*ACTION ITEM:* Print the records again, character for character.

(Stored data)
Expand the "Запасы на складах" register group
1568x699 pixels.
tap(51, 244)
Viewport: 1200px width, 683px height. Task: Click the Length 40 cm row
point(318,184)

*ANSWER AREA:*
Expand the "Запасы на складах" register group
1568x699 pixels.
tap(51, 244)
Viewport: 1200px width, 683px height. Task: Click the Length 40 cm row
point(318,184)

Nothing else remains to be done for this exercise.